Watson correctly notes that many of these concerns revolve around water use in one form of Marcellus drilling: deep-well hydraulic fracturing. (However, he incorrectly leaves the impression that the deep-well and horizontal drilling techniques frequently used to extract shale gas are decades old; in fact, in their current incarnation they date only to the late '90s.)

In this process, large volumes of liquid are forced at high pressure down a well a mile or more deep, and up to half a mile laterally through the shale. The water fractures the rock and extracts the gas. The "fracking" liquid typically includes toxic chemicals to facilitate the process, sometimes including known carcinogens like formaldehyde and butoxyethanol. Underground, the water can pick up salts and heavy metals (also including known carcinogens). Some of this frack water stays underground; some is retrieved by drillers. (We wrote about this issue in our story, "There Will Be Crud" earlier this year.)

Environmental activists, pointing to documented cases of water contamination from gas drilling, have called for a moratorium on deep-well fracking, or at least for better regulation.

But the status quo is OK with Watson. Noting that each frack (there can be several per well) requires 3 to 5 million gallons of water, he calls the volume "not appreciable when compared to daily water consumption across Pennsylvania."
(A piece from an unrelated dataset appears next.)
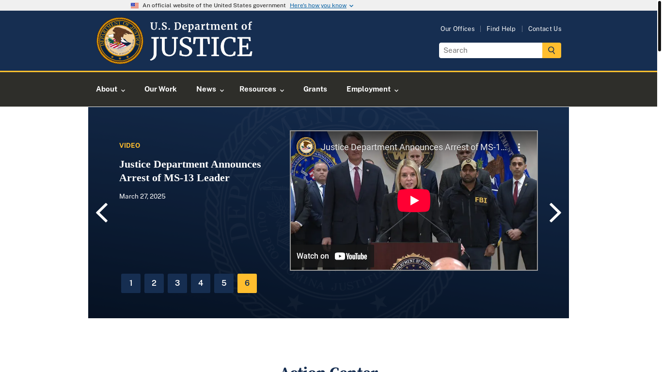Image resolution: width=662 pixels, height=372 pixels.
Task: Expand the About dropdown menu
Action: [x=110, y=89]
Is that our standard? (A gas-industry PR person used similar language when I asked him about water usage this past spring, comparing drill-water usage to water used on Pennsylvania golf courses.) How many millions of gallons constitute "appreciable" -- especially when 450 permits for Marcellus wells were issued last year alone?

Watson further dismisses the "additives" to frack water (whose toxicity he never acknowledges) as "used in very small quantities and concentrations." He also says because of the depth at which the shale lies, "fracturing does not affect groundwater." He seems not to have heard that methane (i.e., natural gas) has been reported newly contaminating wells near drilling sites, especially in Western gas fields, but also in Pennsylvania.

Finally, Watson says we shouldn't worry about the "flowback water," the contaminated frackwater drillers retrieve, because it all goes to permitted treatment facilities. Yet until recently, the state's Department of Environmental Protection let drillers hand the water over to municipal sewage plants, who simply diluted it before dumping it in the river. And though Marcellus wells are drilled nearly statewide (mostly in the Southwestern and Northeastern regions), Pennsylvania is home to only three such treatment plants.

In fact, Watson says the whole drilling and extraction process is sufficiently well-regulated to forestall any concerns.

Watson is not disinterested in these matters. The P-G's bio notes that "he is an emeritus associate professor of petroleum and natural-gas engineering and of environmental systems engineering," and that he chairs the technical advisory board for the state's Bureau of Oil and Gas Management

But as such, he must know that plenty of informed folks -- from property owners to advocacy groups like Clean Water Action -- have serious questions about how strictly the state is overseeing this multibillion-dollar industry. For instance, DEP has mere dozens of inspectors to oversee the state's tens of thousands of wells. This despite recent hires, many of whom will be kept busy simply processing drilling permits (of which there were 8,000 last year alone) for both Marcellus and non-Marcellus wells.